Directions for this task:
Restate the records in full, keeping every word as it is.

[Stored records]
┄┄┄┄┄┄
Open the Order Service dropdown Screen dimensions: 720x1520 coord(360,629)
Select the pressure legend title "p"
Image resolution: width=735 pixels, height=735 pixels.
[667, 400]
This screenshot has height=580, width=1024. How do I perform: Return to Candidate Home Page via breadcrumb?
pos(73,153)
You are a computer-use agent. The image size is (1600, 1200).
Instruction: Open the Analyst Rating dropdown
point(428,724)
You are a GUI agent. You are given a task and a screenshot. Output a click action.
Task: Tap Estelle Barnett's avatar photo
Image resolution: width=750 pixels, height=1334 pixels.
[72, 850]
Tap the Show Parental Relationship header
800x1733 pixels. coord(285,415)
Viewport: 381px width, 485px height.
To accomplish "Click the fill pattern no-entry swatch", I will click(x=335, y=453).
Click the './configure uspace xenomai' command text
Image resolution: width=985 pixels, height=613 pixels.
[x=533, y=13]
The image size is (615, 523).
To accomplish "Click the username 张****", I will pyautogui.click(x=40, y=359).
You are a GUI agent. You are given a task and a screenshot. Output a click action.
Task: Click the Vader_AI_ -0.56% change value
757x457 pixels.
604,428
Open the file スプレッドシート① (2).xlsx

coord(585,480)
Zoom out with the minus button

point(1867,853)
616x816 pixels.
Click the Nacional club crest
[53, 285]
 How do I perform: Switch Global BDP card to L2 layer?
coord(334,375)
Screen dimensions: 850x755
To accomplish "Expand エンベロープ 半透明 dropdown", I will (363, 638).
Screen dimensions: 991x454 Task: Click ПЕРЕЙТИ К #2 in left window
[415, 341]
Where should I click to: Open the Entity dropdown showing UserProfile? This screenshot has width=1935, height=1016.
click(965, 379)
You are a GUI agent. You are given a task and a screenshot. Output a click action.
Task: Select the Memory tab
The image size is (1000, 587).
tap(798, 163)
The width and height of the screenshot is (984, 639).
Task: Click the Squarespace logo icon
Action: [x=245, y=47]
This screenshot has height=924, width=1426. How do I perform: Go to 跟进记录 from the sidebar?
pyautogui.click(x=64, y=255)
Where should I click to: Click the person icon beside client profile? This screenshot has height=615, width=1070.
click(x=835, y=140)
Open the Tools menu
┄┄┄┄┄┄
Completed exercise:
Open the Order Service dropdown Screen dimensions: 720x1520 coord(360,629)
Select the pressure legend title "p"
Image resolution: width=735 pixels, height=735 pixels.
[667, 400]
This screenshot has height=580, width=1024. How do I perform: Return to Candidate Home Page via breadcrumb?
pos(73,153)
You are a computer-use agent. The image size is (1600, 1200).
Instruction: Open the Analyst Rating dropdown
point(428,724)
You are a GUI agent. You are given a task and a screenshot. Output a click action.
Task: Tap Estelle Barnett's avatar photo
Image resolution: width=750 pixels, height=1334 pixels.
[72, 850]
Tap the Show Parental Relationship header
800x1733 pixels. coord(285,415)
Viewport: 381px width, 485px height.
To accomplish "Click the fill pattern no-entry swatch", I will click(x=335, y=453).
Click the './configure uspace xenomai' command text
Image resolution: width=985 pixels, height=613 pixels.
[x=533, y=13]
The image size is (615, 523).
To accomplish "Click the username 张****", I will pyautogui.click(x=40, y=359).
You are a GUI agent. You are given a task and a screenshot. Output a click action.
Task: Click the Vader_AI_ -0.56% change value
757x457 pixels.
604,428
Open the file スプレッドシート① (2).xlsx

coord(585,480)
Zoom out with the minus button

point(1867,853)
616x816 pixels.
Click the Nacional club crest
[53, 285]
 How do I perform: Switch Global BDP card to L2 layer?
coord(334,375)
Screen dimensions: 850x755
To accomplish "Expand エンベロープ 半透明 dropdown", I will (363, 638).
Screen dimensions: 991x454 Task: Click ПЕРЕЙТИ К #2 in left window
[415, 341]
Where should I click to: Open the Entity dropdown showing UserProfile? This screenshot has width=1935, height=1016.
click(965, 379)
You are a GUI agent. You are given a task and a screenshot. Output a click action.
Task: Select the Memory tab
The image size is (1000, 587).
tap(798, 163)
The width and height of the screenshot is (984, 639).
Task: Click the Squarespace logo icon
Action: [x=245, y=47]
This screenshot has height=924, width=1426. How do I perform: Go to 跟进记录 from the sidebar?
pyautogui.click(x=64, y=255)
Where should I click to: Click the person icon beside client profile? This screenshot has height=615, width=1070.
click(x=835, y=140)
Open the Tools menu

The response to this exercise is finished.